#### PROBLEM:
Exclude all pictures. Then restate, word for word, the entries from the first line through the line that contains "Anéis (228, 126)".

Saved data entries:
++++++++++++++++++++

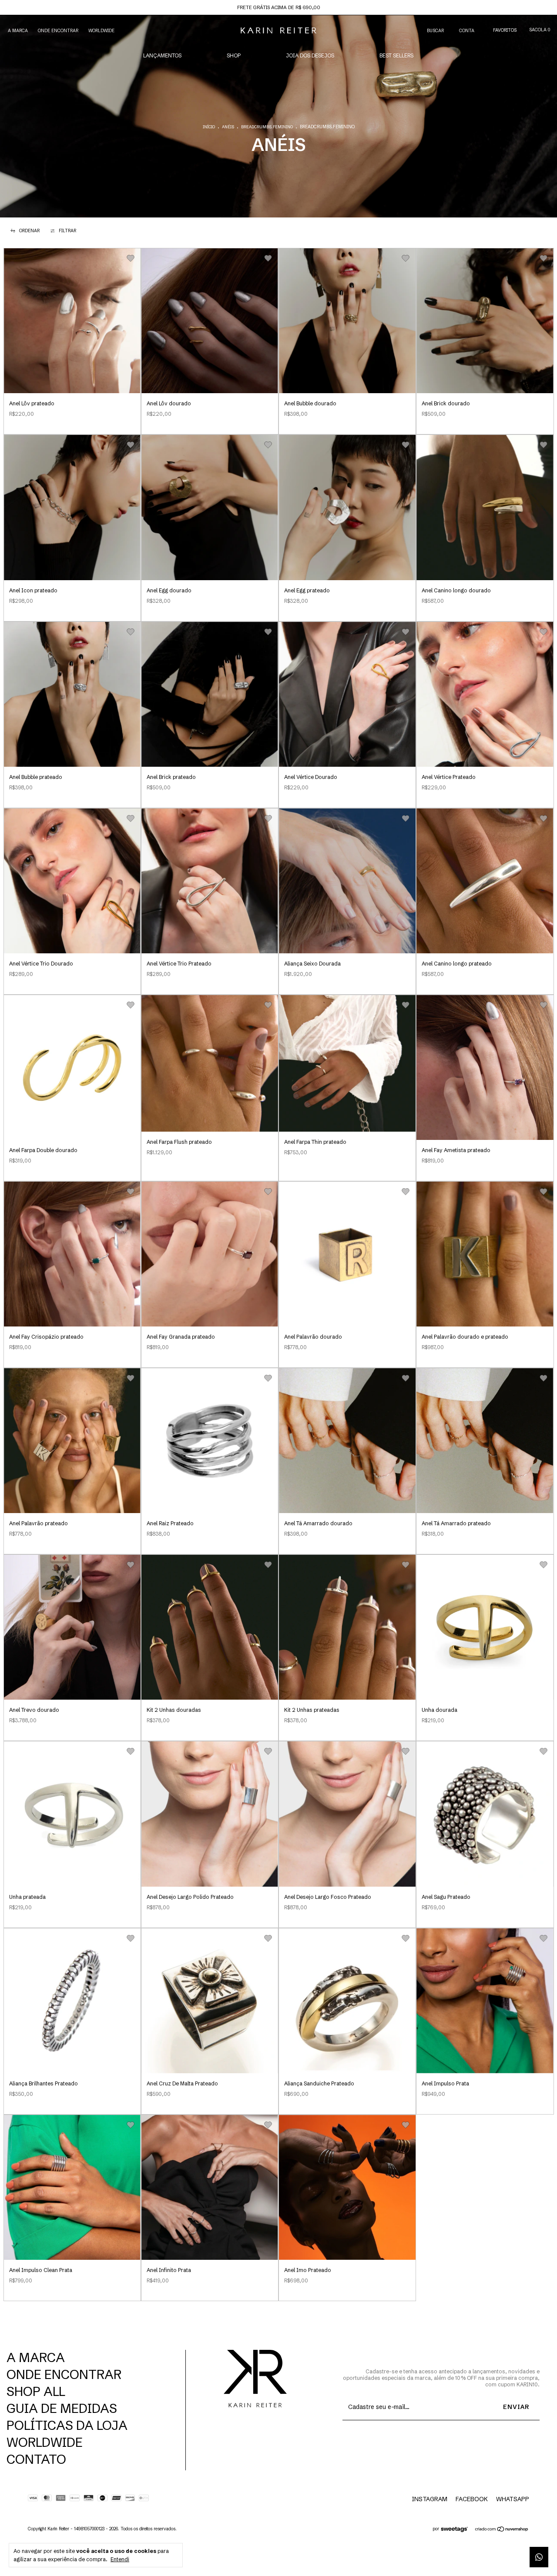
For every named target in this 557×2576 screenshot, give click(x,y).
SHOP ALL (36, 2391)
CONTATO (36, 2459)
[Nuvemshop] (502, 2530)
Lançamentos (162, 55)
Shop (234, 55)
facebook (472, 2499)
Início (209, 126)
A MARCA (18, 30)
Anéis (228, 126)
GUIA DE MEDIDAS (62, 2408)
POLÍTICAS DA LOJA (67, 2425)
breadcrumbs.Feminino (267, 126)
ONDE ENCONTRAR (58, 30)
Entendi (120, 2559)
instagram (429, 2499)
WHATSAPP (512, 2499)
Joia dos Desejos (310, 55)
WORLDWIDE (101, 30)
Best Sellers (396, 55)
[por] (457, 2530)
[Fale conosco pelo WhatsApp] (539, 2557)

++++++++++++++++++++

#### SOLUTION FOR THIS PROBLEM:
For every named target in this 557×2576 screenshot, give click(x,y).
SHOP ALL (36, 2391)
CONTATO (36, 2459)
[Nuvemshop] (502, 2530)
Lançamentos (162, 55)
Shop (234, 55)
facebook (472, 2499)
Início (209, 126)
A MARCA (18, 30)
Anéis (228, 126)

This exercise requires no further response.